Despite house prices soaring across the country, surprising new research has revealed that hundreds of thousands of property owners are stuck in negative equity.
According to from online estate agents HouseSimple.com, average property prices in more than half (53%) of UK towns and cities are still below average prices in 2007. This means that some people that bought at this time are in negative equity and have mortgages that are worth more than the current value of their homes.
While average prices in London have risen 56% since 2007, this is not the case across large swathes of the country, particularly in the North of England.
The research looked at 75 major towns and cities in England and Wales and found that 17 of the 20 most affected towns and cities since the financial crash are in the North of England.
Worst hit by post-recession negative equity was the North West, with 40% of the top 20 negative equity towns and cities in the region.
The worst affected towns are Blackpool and Middlesbrough, where house prices are still almost 30% lower than pre-crash highs.
Blackburn and Liverpool are both in the top five worst affected towns and cities, with average house prices still 25% and 23% lower respectively than before the crash.
A quarter of towns in the Top 20 list were in Yorkshire and the Humber.
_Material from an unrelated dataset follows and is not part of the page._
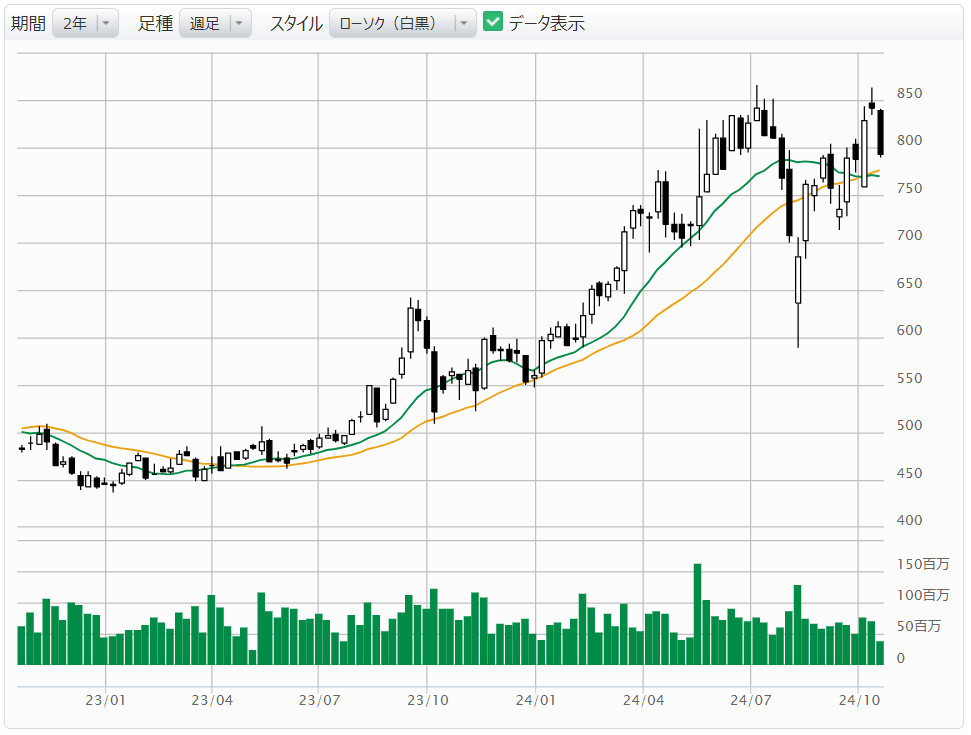Click the 24/10 date axis label
This screenshot has width=971, height=735.
pyautogui.click(x=859, y=700)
Average prices in Middlesbrough are still 28% below pre-2008 levels, while in Bradford and Hull, house prices are 20% and 19% lower than 2007 averages.
House price recovery has been much stronger in the South than the North, with average prices in London almost £200,000 higher than 2007 levels.
Property prices in Winchester and Stevenage also seem to be recession proof, up 44% and 39% respectively.
Alex Gosling, CEO of HouseSimple.com, said: “London homeowners have watched as their properties have risen in value substantially since 2008 but, thousands of people around the country have had to put their lives on hold, unable to move because they are trapped in negative equity.
“Unfortunately, the North of England has been slower to recover losses suffered during and after 2008. And anyone wanting to relocate for work or family reasons faces a less than appealing choice, either making a loss on the sale of their property or staying put and waiting until the price of their house at least recovers to the price they paid.”